Relational biological structure improves fine-mapping of causal GWAS variants under weak signal

Linkage disequilibrium (LD) makes causal GWAS variants indistinguishable from correlated neighbours; resolving them is the fine-mapping problem, and the challenge is species-specific: humans face dense ancestry-imbalanced LD, yeast and Arabidopsis exceptionally long LD, and crop germplasm sparse and fragmented annotations that defeat human-biobank curation pipelines. Bayesian fine-mappers integrate annotations as flat per-variant priors, discarding the relational structure linking variants to tissue-specific eQTLs, pathways and protein-protein interactions. Hierarchical belief propagation (HBP) on a variant- gene-pathway factor graph matches Bayesian baselines at 5-40x speed; an annotation-adaptive complement, graph-augmented fine-mapping (GAFM), wins 27-2 against SuSiE at weak signal and recovers LDLR, APOE, LPL, GCKR and ANGPTL3 at single-variant resolution across four Pan-UK Biobank ancestries.

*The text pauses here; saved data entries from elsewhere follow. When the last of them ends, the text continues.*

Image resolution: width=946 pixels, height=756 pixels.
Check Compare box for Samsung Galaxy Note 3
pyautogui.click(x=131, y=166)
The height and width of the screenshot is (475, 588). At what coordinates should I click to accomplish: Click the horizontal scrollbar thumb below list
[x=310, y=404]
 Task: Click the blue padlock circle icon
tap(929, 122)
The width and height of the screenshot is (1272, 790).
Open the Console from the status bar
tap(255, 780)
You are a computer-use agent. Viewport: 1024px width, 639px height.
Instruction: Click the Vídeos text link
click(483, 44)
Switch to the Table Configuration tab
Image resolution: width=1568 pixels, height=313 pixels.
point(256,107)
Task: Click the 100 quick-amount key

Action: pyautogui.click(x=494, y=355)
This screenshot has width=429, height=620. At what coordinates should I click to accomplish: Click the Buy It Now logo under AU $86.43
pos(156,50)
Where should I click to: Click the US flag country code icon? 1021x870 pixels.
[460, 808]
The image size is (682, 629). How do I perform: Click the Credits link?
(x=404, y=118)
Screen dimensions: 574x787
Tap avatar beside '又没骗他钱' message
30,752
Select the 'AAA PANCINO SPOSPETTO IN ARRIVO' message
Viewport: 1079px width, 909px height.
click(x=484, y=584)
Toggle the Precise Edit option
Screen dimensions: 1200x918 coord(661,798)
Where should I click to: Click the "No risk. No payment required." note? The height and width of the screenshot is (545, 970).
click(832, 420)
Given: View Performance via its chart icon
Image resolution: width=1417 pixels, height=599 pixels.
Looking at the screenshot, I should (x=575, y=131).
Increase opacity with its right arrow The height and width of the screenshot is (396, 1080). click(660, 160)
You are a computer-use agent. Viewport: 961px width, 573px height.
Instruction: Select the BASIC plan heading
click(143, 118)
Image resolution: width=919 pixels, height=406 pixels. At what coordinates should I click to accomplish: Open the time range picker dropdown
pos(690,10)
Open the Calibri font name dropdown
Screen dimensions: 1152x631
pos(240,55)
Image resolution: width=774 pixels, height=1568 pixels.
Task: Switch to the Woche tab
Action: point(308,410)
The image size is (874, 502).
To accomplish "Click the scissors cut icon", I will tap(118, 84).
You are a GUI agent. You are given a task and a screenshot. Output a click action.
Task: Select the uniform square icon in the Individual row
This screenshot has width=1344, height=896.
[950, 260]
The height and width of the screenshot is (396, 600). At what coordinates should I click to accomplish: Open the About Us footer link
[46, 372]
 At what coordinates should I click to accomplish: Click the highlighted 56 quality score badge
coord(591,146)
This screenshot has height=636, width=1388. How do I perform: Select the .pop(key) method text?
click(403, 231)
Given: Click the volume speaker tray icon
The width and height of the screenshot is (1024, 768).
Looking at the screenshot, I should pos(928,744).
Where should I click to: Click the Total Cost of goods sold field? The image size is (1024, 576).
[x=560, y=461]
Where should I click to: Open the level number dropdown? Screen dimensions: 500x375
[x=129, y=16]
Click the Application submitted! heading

On the 3,000 Rice Genomes grain weight + shape panel, mixture-prior posterior reweightings of GAFM/HBP and their ensemble (GAFM-MX, HBP-MX, ENS) reach 47.6% top-1-PIP exact-position recovery of 21 panel-matched stable QTNs -- the highest of any method, exceeding SuSiE (28.6%) and SBayesRC (14.3%) --at 200-700x SuSiEs per-locus speed. Across 692 leads in four species, a non-uniform per-variant prior, not uniform high coverage, lets the graph break LD ties: adding a regulatory-element flag to an otherwise uniform human cache flips HBP narrower than GAFM from 0% to 88% on 321 Pan-UKB leads. These results recast multi-omics fine-mapping as a non-uniform-prior-curation problem rather than a uniform-coverage problem, and reframe post-GWAS analysis as message passing over biological structure rather than weighted regression on flattened annotations.